At about 26 minutes, 38 seconds into Google’s latest Q&A webmaster session, Google’s John Mueller (Search Advocate), addressed a question. Apparently, the person who asked this question has interactions with affiliates. They may be an affiliate manager, business owner and/or vendor.
Their question was, “What’s the best practice when dealing with affiliate backlinks?”
They went on to explain their situation: “We’ve sent the guidelines that the link should be no followed [rel nofollow] and [rel] sponsored, but not all sites respect them or even have knowledge.”
(The wording above said nofollow and sponsored, but really, I think only one of these attributes is read in a line of code, so you probably only need to use one of the two. I wrote about rel nofollow and rel sponsored in this article: ATTN: Affiliate Marketers and Linkbuilders: Google Announces New Link Update.)
Anyway, the person asked further, “Would disallowing googlebot from crawling those affiliate parameters help or hurt in any way? Do we need to disavow those links?”
John Mueller said, “So, yeah, it sounds like your website [is one] where other people link to as affiliates, and from our point of view, we kind of understand that you can’t get everyone to do the right thing with regards to affiliate links, but we really want to make sure that at least the things that you’re publishing or you’re saying on your side matches what our guidelines are saying.”

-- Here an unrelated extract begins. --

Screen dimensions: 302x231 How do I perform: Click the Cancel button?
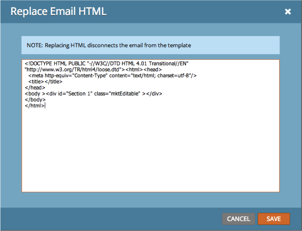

So, that’s a bit of a relief. Focus on what you can control, which is your site.
John continued: “So it sounds like you’ve sent the guidelines that people should be using nofollow and maybe…[some] of your users or people linking to you are following those guidelines, and from my point of view, I think that’s fine.”
Confirmation of what he said earlier. Good.

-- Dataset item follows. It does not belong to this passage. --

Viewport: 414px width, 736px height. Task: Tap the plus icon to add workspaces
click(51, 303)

What About Disallowing Crawling of Affiliate Parameters?
John said, “With regards to disallowing crawling of the affiliate parameters, I think that’s a bad idea because that will result in those pages being indexed without any content….I think the best approach is almost really just to focus on normal canonicalization for something like that.”

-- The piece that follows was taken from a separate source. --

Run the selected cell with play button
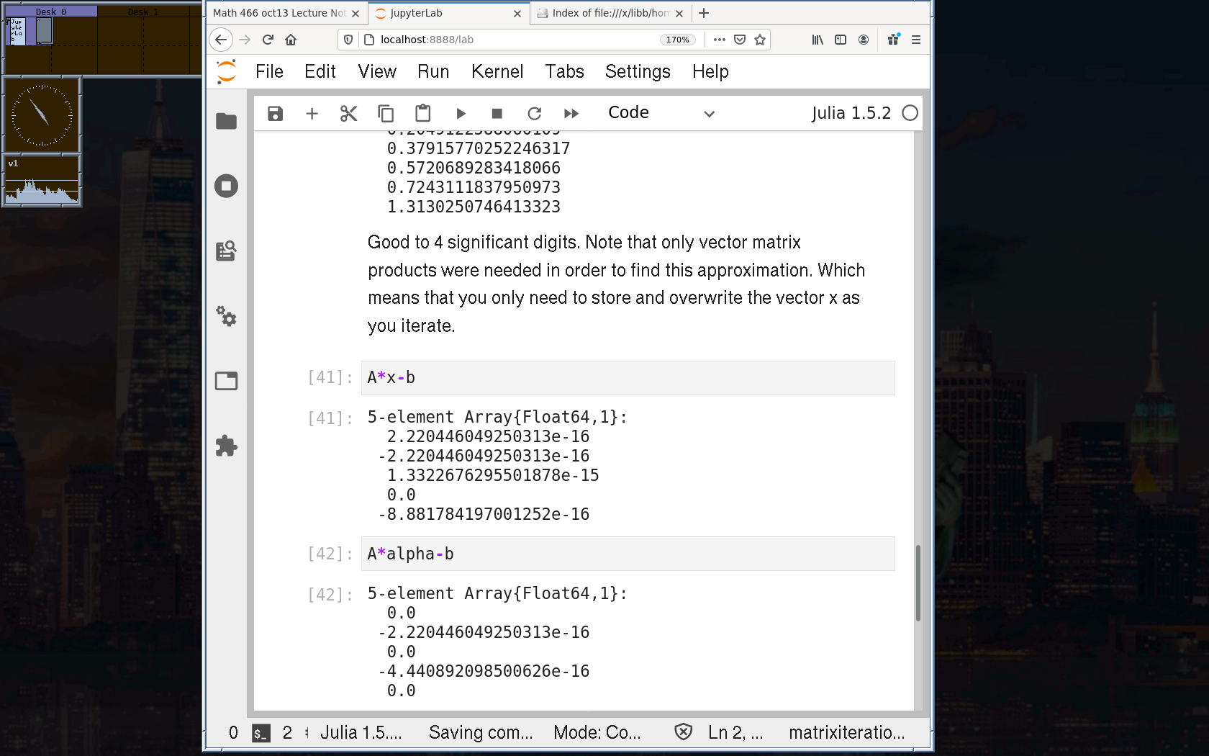This screenshot has width=1209, height=756. click(x=461, y=114)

Canonicalization, if I understood what John said, “wouldn’t affect how…the value of those links is being passed on.”
John gave an example of what he’s seen some sites do: “What I’ve seen some sites do is set up almost like an affiliate domain that is separate that is blocked from crawling and indexing or just blocked from crawling, and then redirects to your actual website.
“I think for really large-scale affiliate sites, that can make sense but for the average website, that’s probably overkill and not something to worry about.”
What I think John is talking about is setting up a redirect domain, so that traffic that goes to that domain will be taken to your actual domain (and site). This way, any signals from links going to the uncrawled site won’t pass those signals on to your real site.
But I think there’s a catch-22 here: your site may be protected from bad links, but what about the good links? Good links can help boost your site in the search results, so you might be missing out on this.
Should You Disavow Links Coming to Your Site?
John said, “Regarding disavowing these links, usually that’s really kind of hard to do.
“If it’s just like…10, 20, 30 of…the people linking to you are not following your…recommendations, kind of keeping track of that. I think [it] is almost too much work.”
Give the Right Recommendations, and Hopefully, Most Will Follow Them
Right after that, John said, “So in short, I think if you’re giving the right recommendations, if a significant part of your users is following those recommendations, then i think you should be fine. I don’t think you need to do anything special past that.”